Provide a verbatim copy of all the records below, leaving the images out.

(Source data Opens)

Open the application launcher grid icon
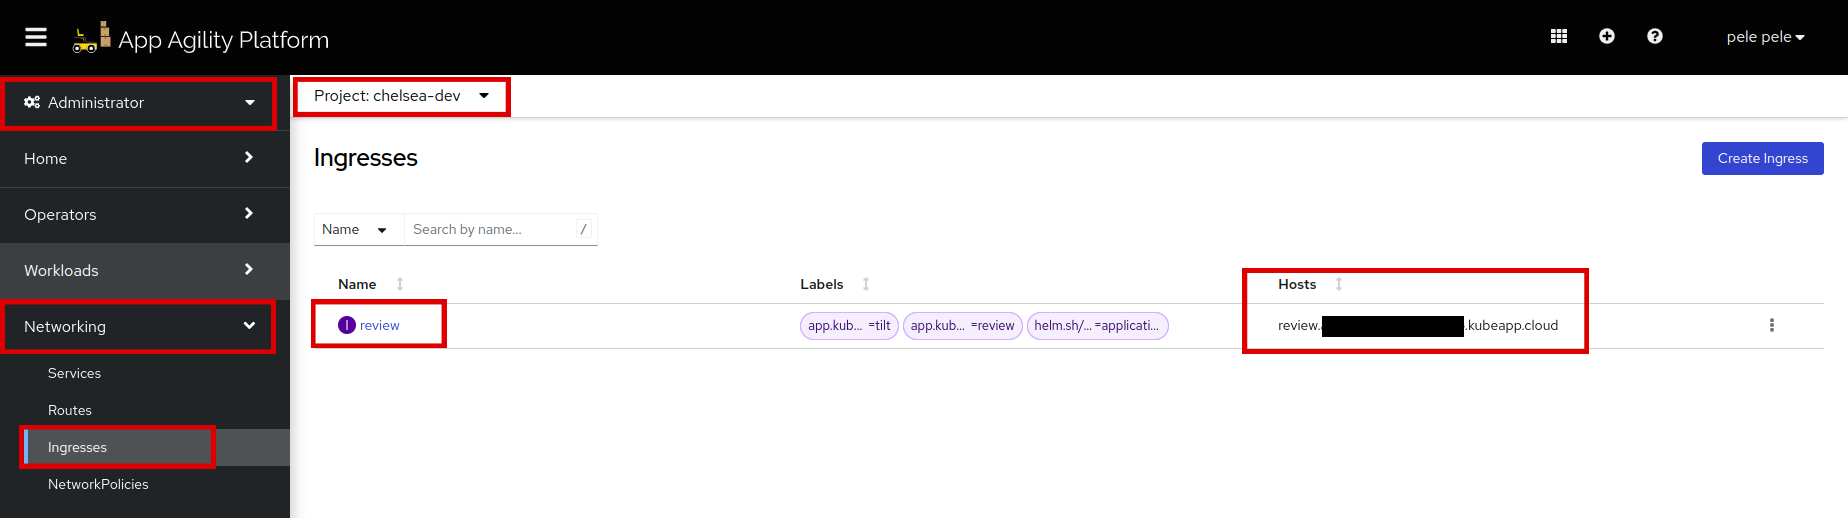The width and height of the screenshot is (1848, 518). (x=1558, y=36)
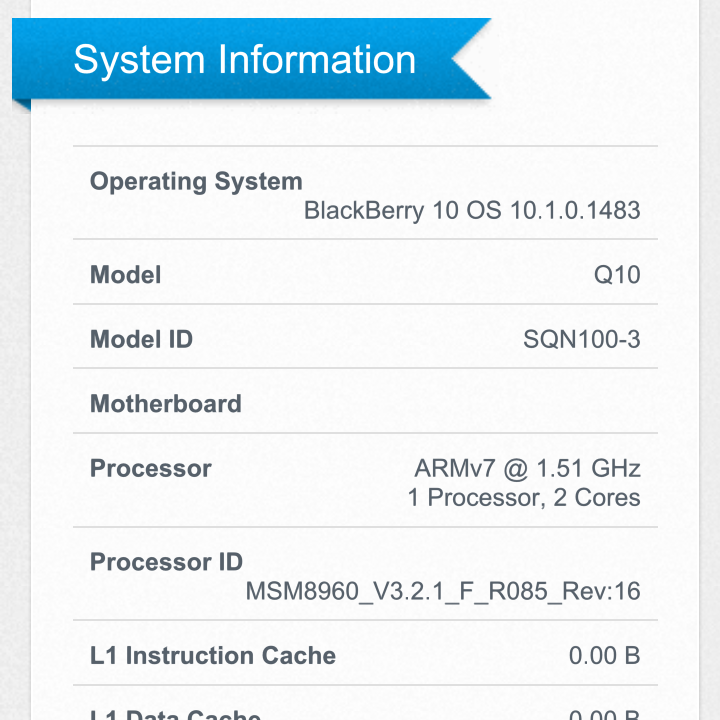Select the ARMv7 @ 1.51 GHz value
Viewport: 720px width, 720px height.
pos(528,468)
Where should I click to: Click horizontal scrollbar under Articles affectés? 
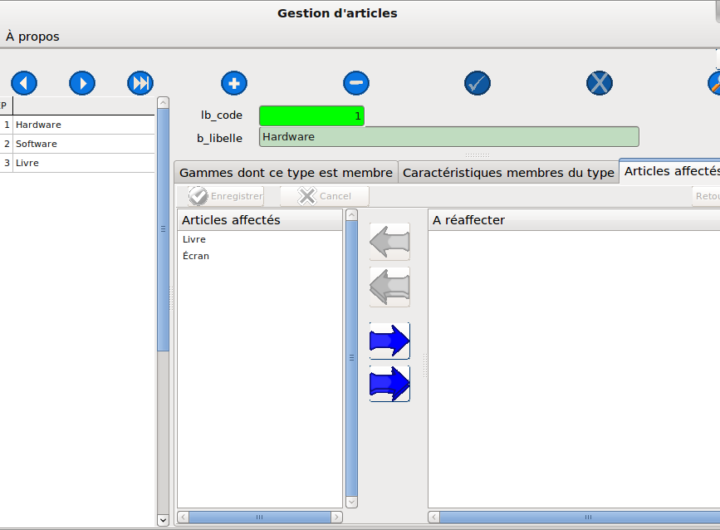coord(259,517)
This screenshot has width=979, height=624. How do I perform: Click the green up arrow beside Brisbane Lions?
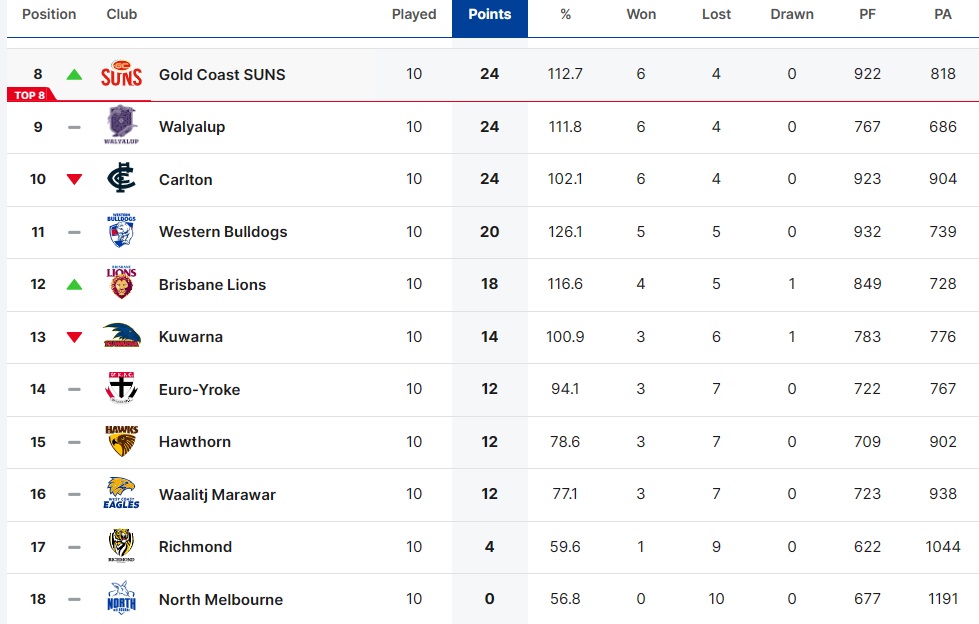pyautogui.click(x=74, y=285)
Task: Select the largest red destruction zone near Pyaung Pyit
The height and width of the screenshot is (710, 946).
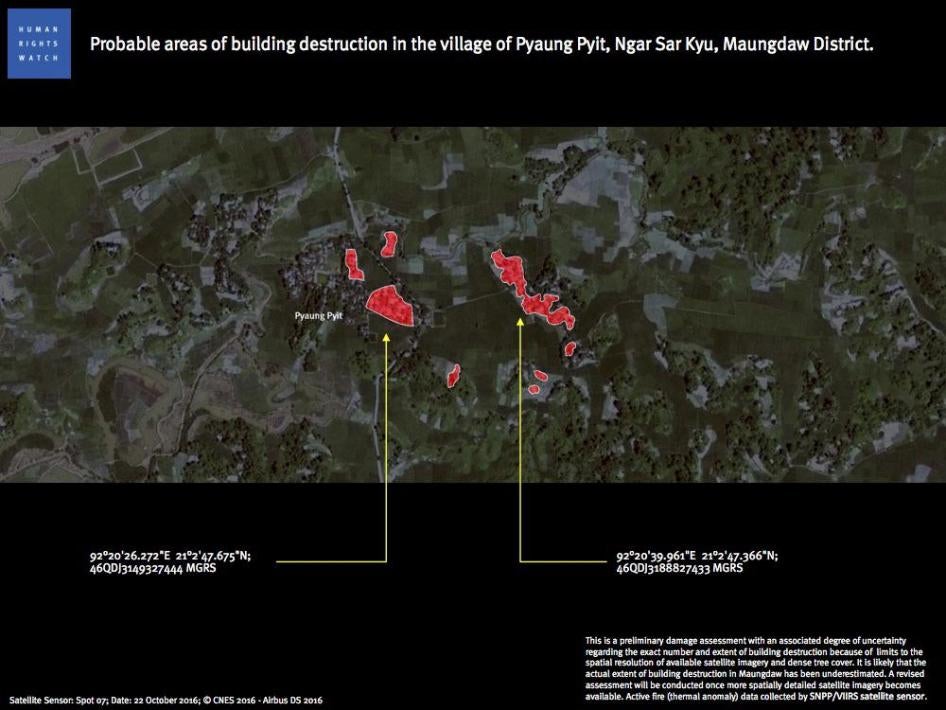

(Source data Closes)

▸ **Solution**:
Open the application launcher grid icon
The width and height of the screenshot is (1848, 518). (x=1558, y=36)
Select the ARMv7 @ 1.51 GHz value
Viewport: 720px width, 720px height.
pos(528,468)
Where should I click to: Click horizontal scrollbar under Articles affectés? 
coord(259,517)
This screenshot has width=979, height=624. How do I perform: Click the green up arrow beside Brisbane Lions?
pyautogui.click(x=74, y=285)
Task: Select the largest red destruction zone near Pyaung Pyit
The height and width of the screenshot is (710, 946).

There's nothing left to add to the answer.